-------- The input
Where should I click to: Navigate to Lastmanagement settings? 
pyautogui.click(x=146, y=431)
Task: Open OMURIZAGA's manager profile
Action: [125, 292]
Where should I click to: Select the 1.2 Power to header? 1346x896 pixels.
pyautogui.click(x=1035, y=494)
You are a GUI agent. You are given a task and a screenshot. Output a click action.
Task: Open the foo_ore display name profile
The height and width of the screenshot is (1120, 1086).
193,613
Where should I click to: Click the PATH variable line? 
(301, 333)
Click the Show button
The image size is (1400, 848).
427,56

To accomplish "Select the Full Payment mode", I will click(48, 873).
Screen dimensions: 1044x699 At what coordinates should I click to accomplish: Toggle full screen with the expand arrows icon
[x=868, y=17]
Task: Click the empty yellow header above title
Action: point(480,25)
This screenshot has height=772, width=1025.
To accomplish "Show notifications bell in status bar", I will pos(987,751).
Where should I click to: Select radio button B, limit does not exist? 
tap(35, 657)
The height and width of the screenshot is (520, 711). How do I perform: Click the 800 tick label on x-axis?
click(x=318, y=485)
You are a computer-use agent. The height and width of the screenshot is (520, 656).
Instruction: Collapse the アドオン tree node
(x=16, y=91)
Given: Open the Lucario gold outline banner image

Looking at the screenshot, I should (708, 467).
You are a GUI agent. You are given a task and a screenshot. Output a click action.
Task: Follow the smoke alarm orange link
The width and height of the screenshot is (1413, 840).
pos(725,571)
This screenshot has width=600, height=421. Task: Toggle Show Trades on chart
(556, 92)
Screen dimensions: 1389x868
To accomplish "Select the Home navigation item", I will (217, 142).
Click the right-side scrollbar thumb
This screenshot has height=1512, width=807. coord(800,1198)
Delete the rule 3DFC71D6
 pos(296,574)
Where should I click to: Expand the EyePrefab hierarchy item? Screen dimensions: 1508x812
----------------
Please rewrite the lines above, replacing "Where should I click to" with "Where do I click to" and leaving everything else the same.

Where do I click to: Navigate to Lastmanagement settings? 
pyautogui.click(x=146, y=431)
Task: Open OMURIZAGA's manager profile
Action: [125, 292]
Where do I click to: Select the 1.2 Power to header? 1346x896 pixels.
pyautogui.click(x=1035, y=494)
You are a GUI agent. You are given a task and a screenshot. Output a click action.
Task: Open the foo_ore display name profile
The height and width of the screenshot is (1120, 1086).
193,613
Where do I click to: Click the PATH variable line? 
(301, 333)
Click the Show button
The image size is (1400, 848).
427,56

To accomplish "Select the Full Payment mode", I will click(48, 873).
Screen dimensions: 1044x699 At what coordinates should I click to accomplish: Toggle full screen with the expand arrows icon
[x=868, y=17]
Task: Click the empty yellow header above title
Action: point(480,25)
This screenshot has height=772, width=1025.
To accomplish "Show notifications bell in status bar", I will pos(987,751).
Where do I click to: Select radio button B, limit does not exist? 
tap(35, 657)
The height and width of the screenshot is (520, 711). How do I perform: Click the 800 tick label on x-axis?
click(x=318, y=485)
You are a computer-use agent. The height and width of the screenshot is (520, 656).
Instruction: Collapse the アドオン tree node
(x=16, y=91)
Given: Open the Lucario gold outline banner image

Looking at the screenshot, I should (708, 467).
You are a GUI agent. You are given a task and a screenshot. Output a click action.
Task: Follow the smoke alarm orange link
The width and height of the screenshot is (1413, 840).
pos(725,571)
This screenshot has width=600, height=421. Task: Toggle Show Trades on chart
(556, 92)
Screen dimensions: 1389x868
To accomplish "Select the Home navigation item", I will (217, 142).
Click the right-side scrollbar thumb
This screenshot has height=1512, width=807. coord(800,1198)
Delete the rule 3DFC71D6
 pos(296,574)
Where do I click to: Expand the EyePrefab hierarchy item? Screen dimensions: 1508x812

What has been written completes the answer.